======== Available data

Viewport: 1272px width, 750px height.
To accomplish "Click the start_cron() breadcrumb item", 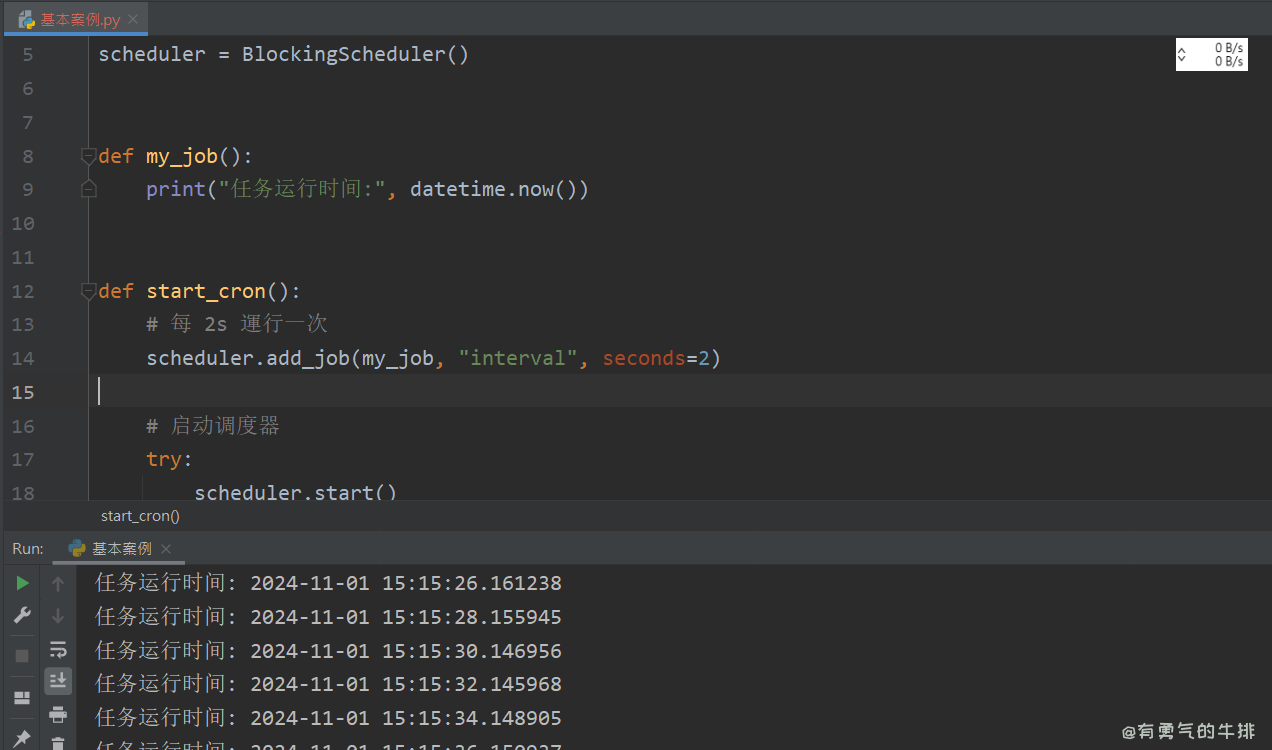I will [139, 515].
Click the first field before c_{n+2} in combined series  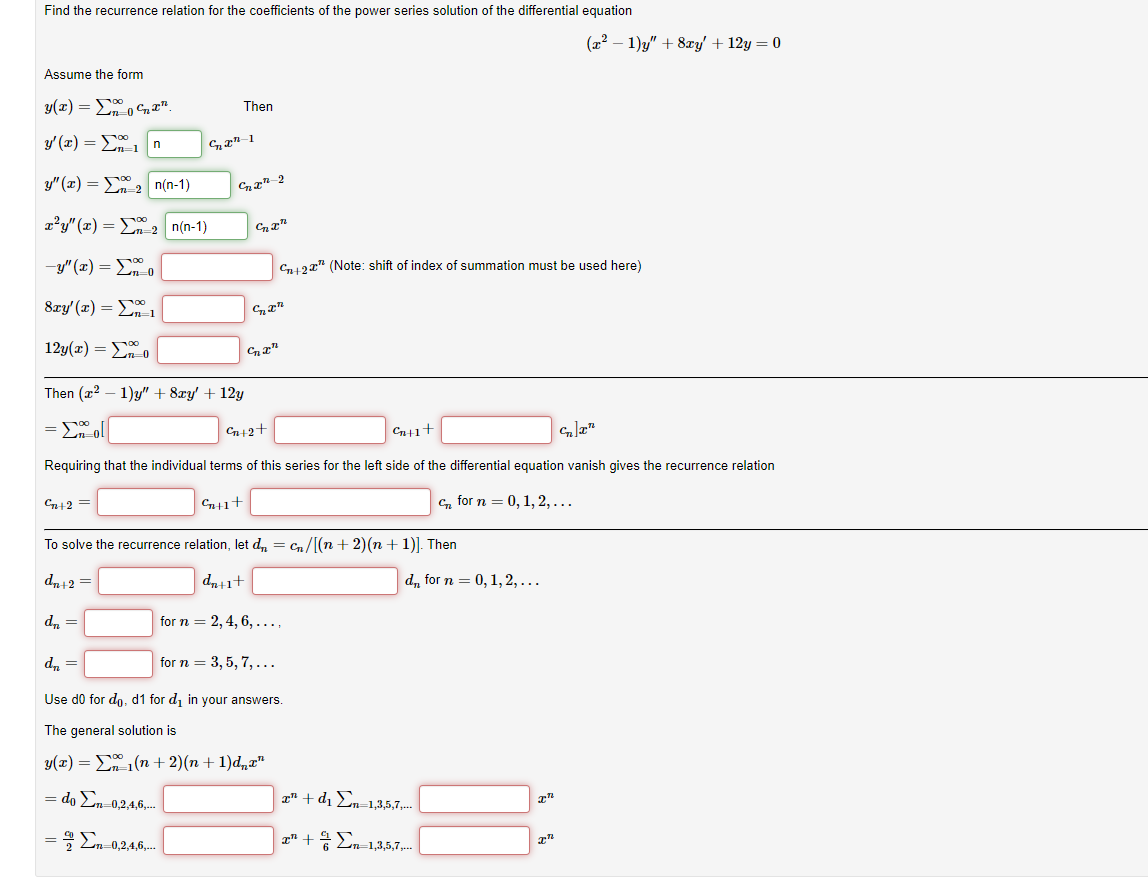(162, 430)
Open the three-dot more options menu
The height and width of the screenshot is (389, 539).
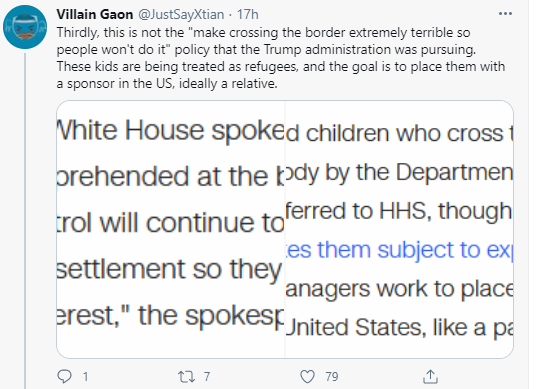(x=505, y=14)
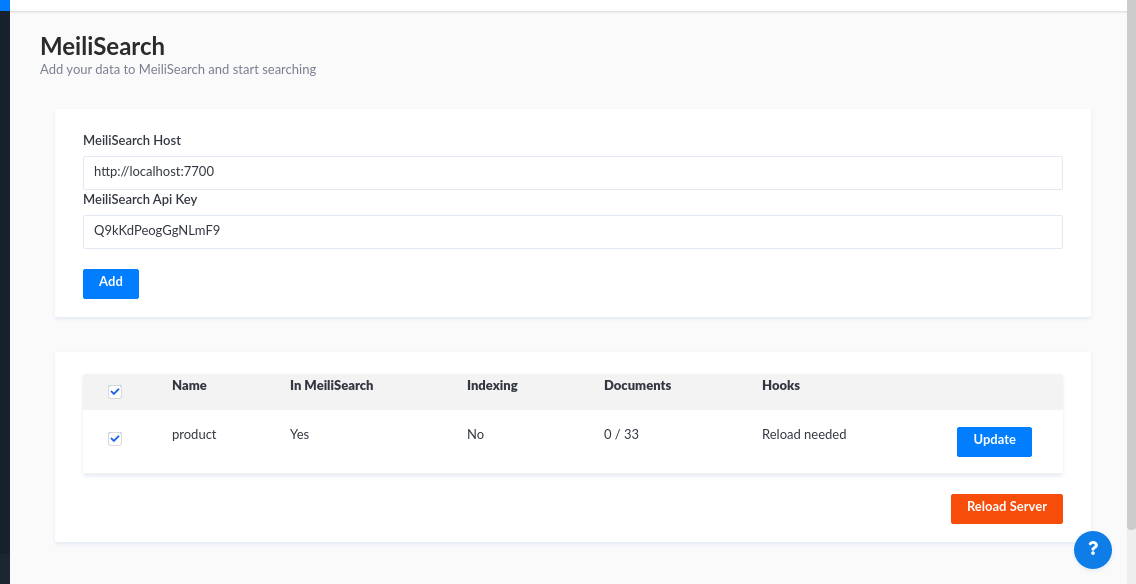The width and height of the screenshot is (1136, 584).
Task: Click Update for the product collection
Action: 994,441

================

▶ Your goal: Beginning with the line holding "The height and", copy each line exactly through the end of the records above, and leave every picture out.

▶ Completed task:
The height and width of the screenshot is (389, 539).
(x=505, y=14)
The width and height of the screenshot is (1136, 584).
Task: Click Update for the product collection
Action: 994,441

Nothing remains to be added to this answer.